▸ Goal
Render the stretch from the line containing "Select PVB Palette's champion portrait" through the line containing "[x=141, y=155]", both included, as a Markdown table with the columns Row and Line. Number each line in Row, put its text in Line, and omit blank lines.

▸ Data supplied
****************
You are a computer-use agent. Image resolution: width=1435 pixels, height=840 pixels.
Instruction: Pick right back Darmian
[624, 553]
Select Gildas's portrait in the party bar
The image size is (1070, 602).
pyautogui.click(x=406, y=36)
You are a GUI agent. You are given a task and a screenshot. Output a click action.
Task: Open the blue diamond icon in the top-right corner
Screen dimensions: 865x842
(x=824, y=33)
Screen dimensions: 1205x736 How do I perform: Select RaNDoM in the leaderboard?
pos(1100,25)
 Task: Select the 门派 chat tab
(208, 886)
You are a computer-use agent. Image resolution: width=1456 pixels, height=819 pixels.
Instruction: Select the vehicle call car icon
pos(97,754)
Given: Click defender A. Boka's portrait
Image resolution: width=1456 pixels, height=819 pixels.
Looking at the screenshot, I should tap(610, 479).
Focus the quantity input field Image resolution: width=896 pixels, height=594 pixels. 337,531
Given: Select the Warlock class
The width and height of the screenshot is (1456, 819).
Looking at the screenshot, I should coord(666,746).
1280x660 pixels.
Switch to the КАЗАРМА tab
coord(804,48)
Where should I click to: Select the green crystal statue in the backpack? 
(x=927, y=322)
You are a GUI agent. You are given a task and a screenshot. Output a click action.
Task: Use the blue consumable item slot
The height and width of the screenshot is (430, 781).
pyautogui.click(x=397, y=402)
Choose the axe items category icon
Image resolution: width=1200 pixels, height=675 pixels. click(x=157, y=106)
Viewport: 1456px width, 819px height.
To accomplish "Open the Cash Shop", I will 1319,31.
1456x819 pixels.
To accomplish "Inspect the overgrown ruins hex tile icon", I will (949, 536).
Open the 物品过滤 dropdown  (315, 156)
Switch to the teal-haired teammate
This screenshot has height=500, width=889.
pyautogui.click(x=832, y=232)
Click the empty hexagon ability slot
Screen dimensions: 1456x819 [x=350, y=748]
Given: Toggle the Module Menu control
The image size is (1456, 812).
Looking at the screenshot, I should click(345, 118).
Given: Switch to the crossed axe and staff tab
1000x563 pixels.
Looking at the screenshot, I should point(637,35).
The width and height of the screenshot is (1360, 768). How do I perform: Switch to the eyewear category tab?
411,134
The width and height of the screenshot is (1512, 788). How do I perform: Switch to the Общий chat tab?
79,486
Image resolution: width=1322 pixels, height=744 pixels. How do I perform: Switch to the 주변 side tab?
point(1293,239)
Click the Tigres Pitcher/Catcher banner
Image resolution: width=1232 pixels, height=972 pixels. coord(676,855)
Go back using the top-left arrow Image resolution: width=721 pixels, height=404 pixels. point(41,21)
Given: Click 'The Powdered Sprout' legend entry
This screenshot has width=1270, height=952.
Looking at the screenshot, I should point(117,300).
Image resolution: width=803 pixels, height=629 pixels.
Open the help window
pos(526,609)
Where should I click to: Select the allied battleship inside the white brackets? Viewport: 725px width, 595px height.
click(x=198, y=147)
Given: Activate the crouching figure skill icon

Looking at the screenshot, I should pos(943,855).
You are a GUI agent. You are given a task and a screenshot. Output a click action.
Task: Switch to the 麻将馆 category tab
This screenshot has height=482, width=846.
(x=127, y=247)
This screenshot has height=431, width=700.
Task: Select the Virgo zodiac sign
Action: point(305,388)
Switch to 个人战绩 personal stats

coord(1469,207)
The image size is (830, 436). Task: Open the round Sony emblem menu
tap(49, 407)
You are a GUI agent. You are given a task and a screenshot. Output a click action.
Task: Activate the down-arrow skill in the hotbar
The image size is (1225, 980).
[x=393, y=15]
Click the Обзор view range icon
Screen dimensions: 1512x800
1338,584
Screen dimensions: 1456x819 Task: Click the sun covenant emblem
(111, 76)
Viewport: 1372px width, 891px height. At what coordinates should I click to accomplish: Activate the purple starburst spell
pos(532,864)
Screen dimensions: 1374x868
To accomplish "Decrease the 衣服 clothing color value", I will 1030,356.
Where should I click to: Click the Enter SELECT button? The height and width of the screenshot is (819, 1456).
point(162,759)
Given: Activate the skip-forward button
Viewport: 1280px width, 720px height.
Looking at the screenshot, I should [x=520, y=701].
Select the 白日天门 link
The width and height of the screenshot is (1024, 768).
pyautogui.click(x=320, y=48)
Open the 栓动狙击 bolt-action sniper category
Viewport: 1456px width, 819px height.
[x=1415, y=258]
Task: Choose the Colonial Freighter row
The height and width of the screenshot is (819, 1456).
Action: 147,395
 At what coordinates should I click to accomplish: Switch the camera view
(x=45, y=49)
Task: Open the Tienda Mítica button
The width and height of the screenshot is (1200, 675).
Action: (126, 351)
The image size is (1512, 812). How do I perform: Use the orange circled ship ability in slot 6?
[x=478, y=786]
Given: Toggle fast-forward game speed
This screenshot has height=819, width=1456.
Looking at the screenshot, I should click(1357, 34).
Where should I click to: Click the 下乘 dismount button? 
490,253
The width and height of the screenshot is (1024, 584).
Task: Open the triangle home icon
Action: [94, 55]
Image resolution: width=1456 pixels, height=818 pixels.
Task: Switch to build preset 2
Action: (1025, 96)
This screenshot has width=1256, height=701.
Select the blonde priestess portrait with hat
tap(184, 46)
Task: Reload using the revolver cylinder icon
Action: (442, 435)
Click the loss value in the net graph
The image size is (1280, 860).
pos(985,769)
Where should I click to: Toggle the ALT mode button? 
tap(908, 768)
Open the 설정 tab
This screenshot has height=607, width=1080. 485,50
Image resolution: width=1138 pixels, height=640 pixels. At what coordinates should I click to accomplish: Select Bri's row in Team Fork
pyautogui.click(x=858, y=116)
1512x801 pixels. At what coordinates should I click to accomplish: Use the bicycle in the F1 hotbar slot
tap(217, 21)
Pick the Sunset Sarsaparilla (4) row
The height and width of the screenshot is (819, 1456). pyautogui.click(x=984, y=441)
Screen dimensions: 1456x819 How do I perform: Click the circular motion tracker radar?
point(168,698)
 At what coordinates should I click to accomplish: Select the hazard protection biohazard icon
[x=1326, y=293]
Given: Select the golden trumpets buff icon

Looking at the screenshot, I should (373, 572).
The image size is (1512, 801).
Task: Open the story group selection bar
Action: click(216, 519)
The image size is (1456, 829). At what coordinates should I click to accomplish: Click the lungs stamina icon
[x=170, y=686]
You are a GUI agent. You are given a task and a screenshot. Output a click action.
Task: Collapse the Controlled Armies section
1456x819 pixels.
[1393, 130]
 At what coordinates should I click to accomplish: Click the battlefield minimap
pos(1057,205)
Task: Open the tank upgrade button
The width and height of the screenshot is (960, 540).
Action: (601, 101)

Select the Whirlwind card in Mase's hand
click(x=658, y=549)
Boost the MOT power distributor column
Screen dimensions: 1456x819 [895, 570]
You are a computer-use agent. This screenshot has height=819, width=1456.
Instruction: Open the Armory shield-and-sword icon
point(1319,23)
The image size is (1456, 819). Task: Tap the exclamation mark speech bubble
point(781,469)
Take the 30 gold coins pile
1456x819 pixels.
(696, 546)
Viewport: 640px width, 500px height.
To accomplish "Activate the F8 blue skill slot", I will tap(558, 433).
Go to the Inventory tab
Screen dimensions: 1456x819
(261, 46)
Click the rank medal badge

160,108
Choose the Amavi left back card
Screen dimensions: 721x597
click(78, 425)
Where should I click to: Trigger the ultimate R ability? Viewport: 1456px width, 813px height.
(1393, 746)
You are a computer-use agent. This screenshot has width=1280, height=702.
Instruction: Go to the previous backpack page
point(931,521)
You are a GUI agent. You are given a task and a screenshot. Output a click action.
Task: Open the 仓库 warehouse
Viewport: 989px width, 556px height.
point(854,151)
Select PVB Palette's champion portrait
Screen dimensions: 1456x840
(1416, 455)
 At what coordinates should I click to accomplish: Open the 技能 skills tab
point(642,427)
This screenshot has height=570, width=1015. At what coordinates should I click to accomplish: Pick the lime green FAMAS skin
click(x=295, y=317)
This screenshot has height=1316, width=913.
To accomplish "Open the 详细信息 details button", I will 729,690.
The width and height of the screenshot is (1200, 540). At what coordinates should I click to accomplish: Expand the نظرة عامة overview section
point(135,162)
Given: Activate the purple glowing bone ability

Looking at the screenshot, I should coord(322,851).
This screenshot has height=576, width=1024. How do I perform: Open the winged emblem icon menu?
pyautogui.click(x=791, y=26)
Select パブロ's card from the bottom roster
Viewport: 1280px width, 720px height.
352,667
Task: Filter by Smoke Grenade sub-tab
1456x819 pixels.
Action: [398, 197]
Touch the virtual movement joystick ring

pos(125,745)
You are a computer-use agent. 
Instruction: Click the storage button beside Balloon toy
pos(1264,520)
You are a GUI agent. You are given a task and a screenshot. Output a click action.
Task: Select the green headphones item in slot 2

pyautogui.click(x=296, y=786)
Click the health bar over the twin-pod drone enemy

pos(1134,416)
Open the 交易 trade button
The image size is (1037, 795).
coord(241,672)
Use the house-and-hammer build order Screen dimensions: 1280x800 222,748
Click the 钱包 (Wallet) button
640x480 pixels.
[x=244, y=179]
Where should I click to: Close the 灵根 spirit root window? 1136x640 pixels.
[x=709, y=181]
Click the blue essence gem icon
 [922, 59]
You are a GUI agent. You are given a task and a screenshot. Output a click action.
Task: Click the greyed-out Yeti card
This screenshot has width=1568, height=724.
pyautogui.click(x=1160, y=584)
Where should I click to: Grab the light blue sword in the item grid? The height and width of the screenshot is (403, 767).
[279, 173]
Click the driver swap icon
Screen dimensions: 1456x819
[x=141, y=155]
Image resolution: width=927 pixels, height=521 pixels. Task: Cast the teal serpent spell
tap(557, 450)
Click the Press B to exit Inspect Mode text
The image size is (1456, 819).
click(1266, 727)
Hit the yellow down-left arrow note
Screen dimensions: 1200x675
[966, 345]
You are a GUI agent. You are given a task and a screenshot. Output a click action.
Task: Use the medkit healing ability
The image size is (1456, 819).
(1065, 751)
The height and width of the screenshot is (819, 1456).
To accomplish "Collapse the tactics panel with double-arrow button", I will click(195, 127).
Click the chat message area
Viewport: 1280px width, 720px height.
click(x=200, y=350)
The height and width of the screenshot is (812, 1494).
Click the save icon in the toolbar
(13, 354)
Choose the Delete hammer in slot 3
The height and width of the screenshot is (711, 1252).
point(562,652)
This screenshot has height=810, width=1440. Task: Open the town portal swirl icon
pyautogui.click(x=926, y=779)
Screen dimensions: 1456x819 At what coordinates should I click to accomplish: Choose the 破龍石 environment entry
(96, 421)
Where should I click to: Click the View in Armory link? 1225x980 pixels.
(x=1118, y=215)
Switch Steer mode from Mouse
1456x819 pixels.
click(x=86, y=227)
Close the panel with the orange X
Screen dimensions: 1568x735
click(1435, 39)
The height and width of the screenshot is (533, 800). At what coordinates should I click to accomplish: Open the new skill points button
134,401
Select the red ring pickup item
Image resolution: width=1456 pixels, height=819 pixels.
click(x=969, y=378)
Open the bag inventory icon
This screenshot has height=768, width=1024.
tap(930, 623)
****************
▸ Written response
| Row | Line |
|---|---|
| 1 | Select PVB Palette's champion portrait |
| 2 | Screen dimensions: 1456x840 |
| 3 | (1416, 455) |
| 4 |  At what coordinates should I click to accomplish: Open the 技能 skills tab |
| 5 | point(642,427) |
| 6 | This screenshot has height=570, width=1015. At what coordinates should I click to accomplish: Pick the lime green FAMAS skin |
| 7 | click(x=295, y=317) |
| 8 | This screenshot has height=1316, width=913. |
| 9 | To accomplish "Open the 详细信息 details button", I will 729,690. |
| 10 | The width and height of the screenshot is (1200, 540). At what coordinates should I click to accomplish: Expand the نظرة عامة overview section |
| 11 | point(135,162) |
| 12 | Given: Activate the purple glowing bone ability |
| 13 | Looking at the screenshot, I should coord(322,851). |
| 14 | This screenshot has height=576, width=1024. How do I perform: Open the winged emblem icon menu? |
| 15 | pyautogui.click(x=791, y=26) |
| 16 | Select パブロ's card from the bottom roster |
| 17 | Viewport: 1280px width, 720px height. |
| 18 | 352,667 |
| 19 | Task: Filter by Smoke Grenade sub-tab |
| 20 | 1456x819 pixels. |
| 21 | Action: [398, 197] |
| 22 | Touch the virtual movement joystick ring |
| 23 | pos(125,745) |
| 24 | You are a computer-use agent.  |
| 25 | Instruction: Click the storage button beside Balloon toy |
| 26 | pos(1264,520) |
| 27 | You are a GUI agent. You are given a task and a screenshot. Output a click action. |
| 28 | Task: Select the green headphones item in slot 2 |
| 29 | pyautogui.click(x=296, y=786) |
| 30 | Click the health bar over the twin-pod drone enemy |
| 31 | pos(1134,416) |
| 32 | Open the 交易 trade button |
| 33 | The image size is (1037, 795). |
| 34 | coord(241,672) |
| 35 | Use the house-and-hammer build order Screen dimensions: 1280x800 222,748 |
| 36 | Click the 钱包 (Wallet) button |
| 37 | 640x480 pixels. |
| 38 | [x=244, y=179] |
| 39 | Where should I click to: Close the 灵根 spirit root window? 1136x640 pixels. |
| 40 | [x=709, y=181] |
| 41 | Click the blue essence gem icon |
| 42 |  [922, 59] |
| 43 | You are a GUI agent. You are given a task and a screenshot. Output a click action. |
| 44 | Task: Click the greyed-out Yeti card |
| 45 | This screenshot has width=1568, height=724. |
| 46 | pyautogui.click(x=1160, y=584) |
| 47 | Where should I click to: Grab the light blue sword in the item grid? The height and width of the screenshot is (403, 767). |
| 48 | [279, 173] |
| 49 | Click the driver swap icon |
| 50 | Screen dimensions: 1456x819 |
| 51 | [x=141, y=155] |